TASK MATERIAL:

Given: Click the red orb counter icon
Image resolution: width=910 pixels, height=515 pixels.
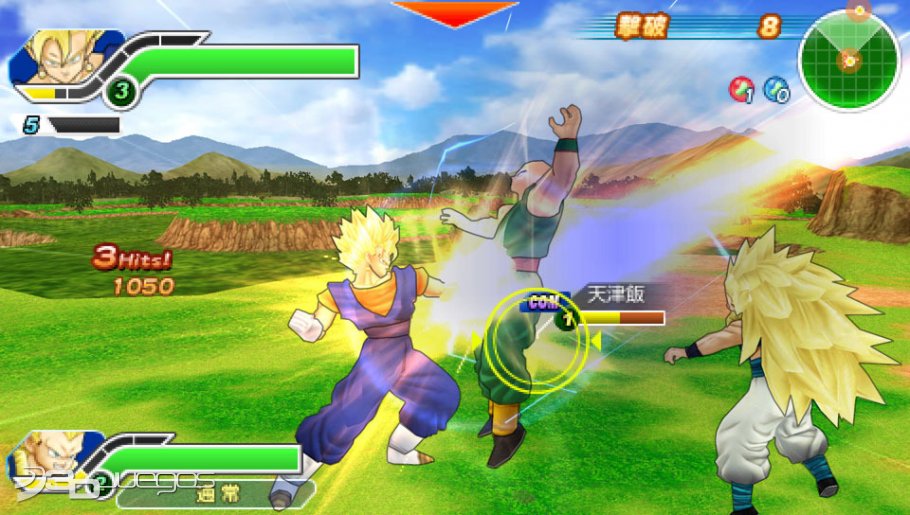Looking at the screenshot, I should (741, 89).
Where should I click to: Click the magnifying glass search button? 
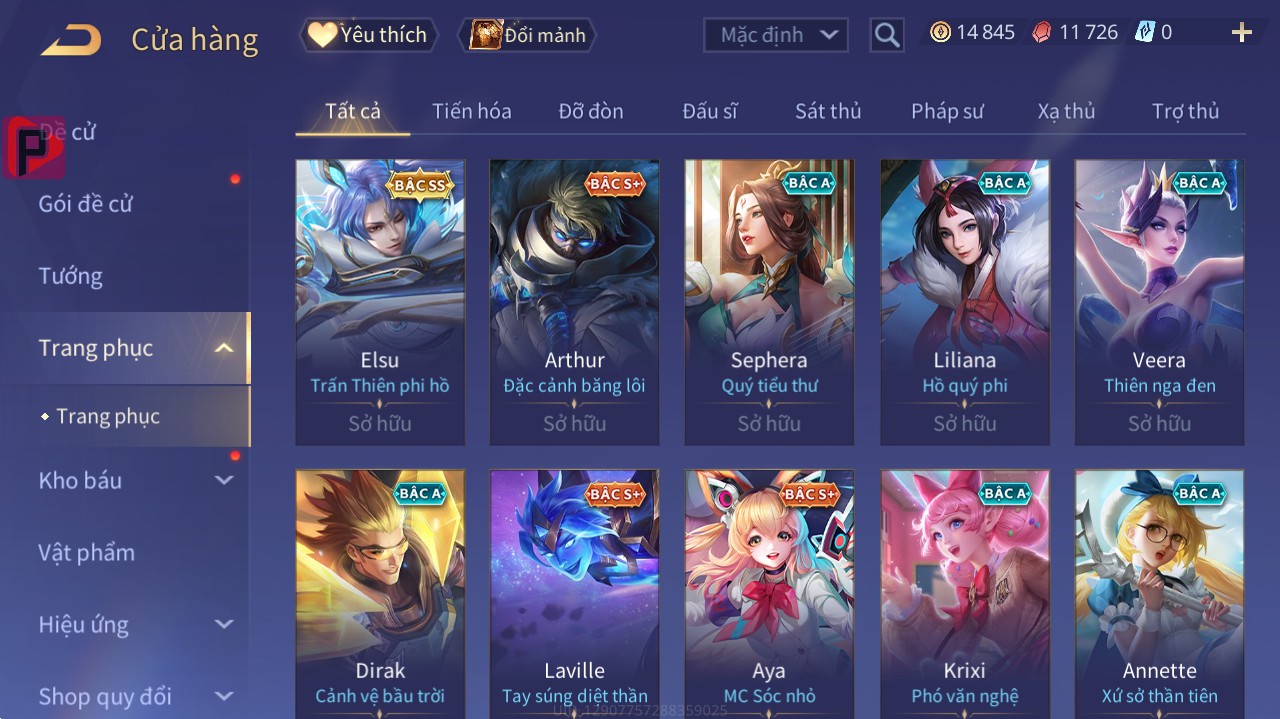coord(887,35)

* * *

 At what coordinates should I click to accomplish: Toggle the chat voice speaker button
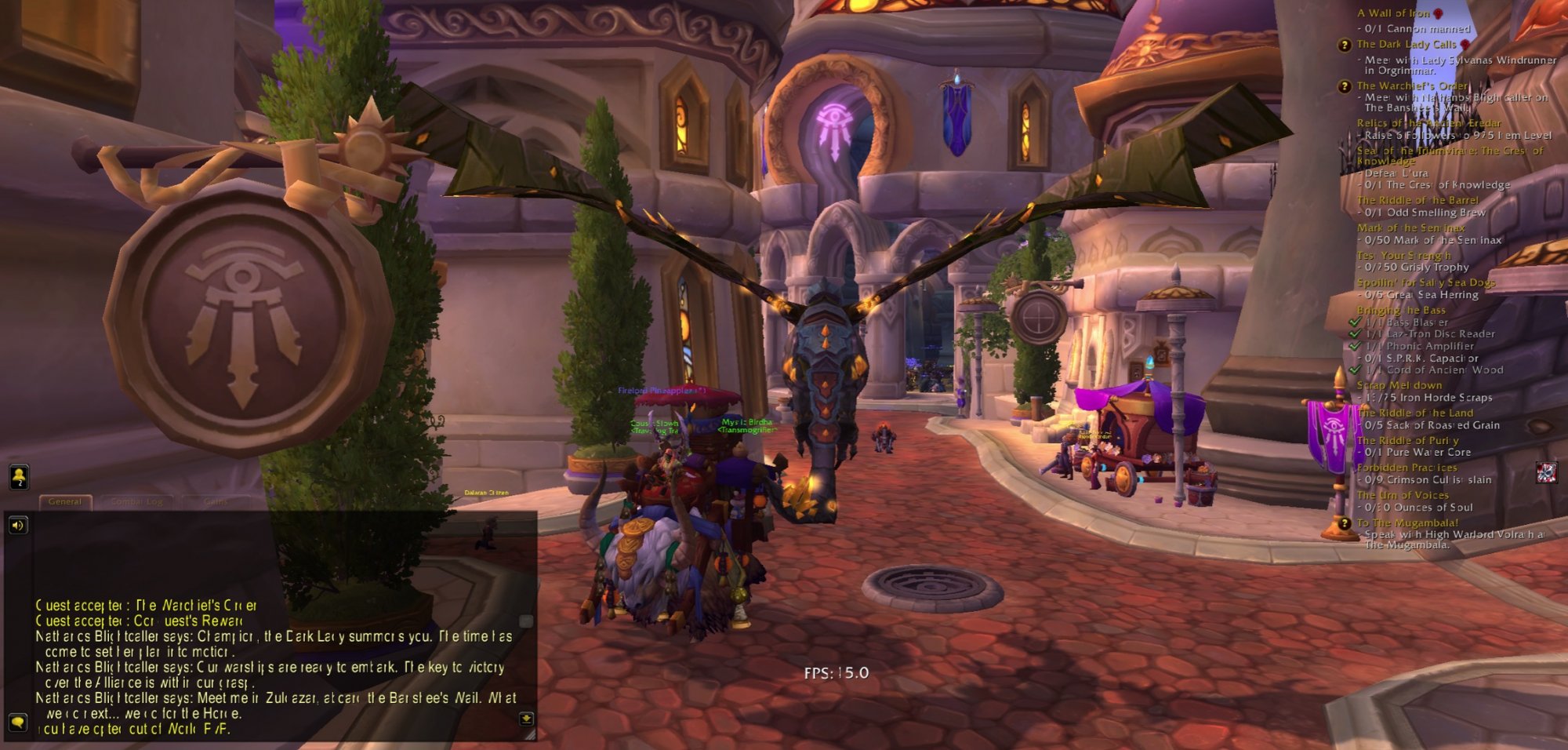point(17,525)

INSTRUCTIONS FOR THE TASK: Can you extract everything in the data from the line containing "At what coordinates" down to the line containing "point(17,525)", copied word for word but without the pictures?

EXPECTED ANSWER:
 At what coordinates should I click to accomplish: Toggle the chat voice speaker button
point(17,525)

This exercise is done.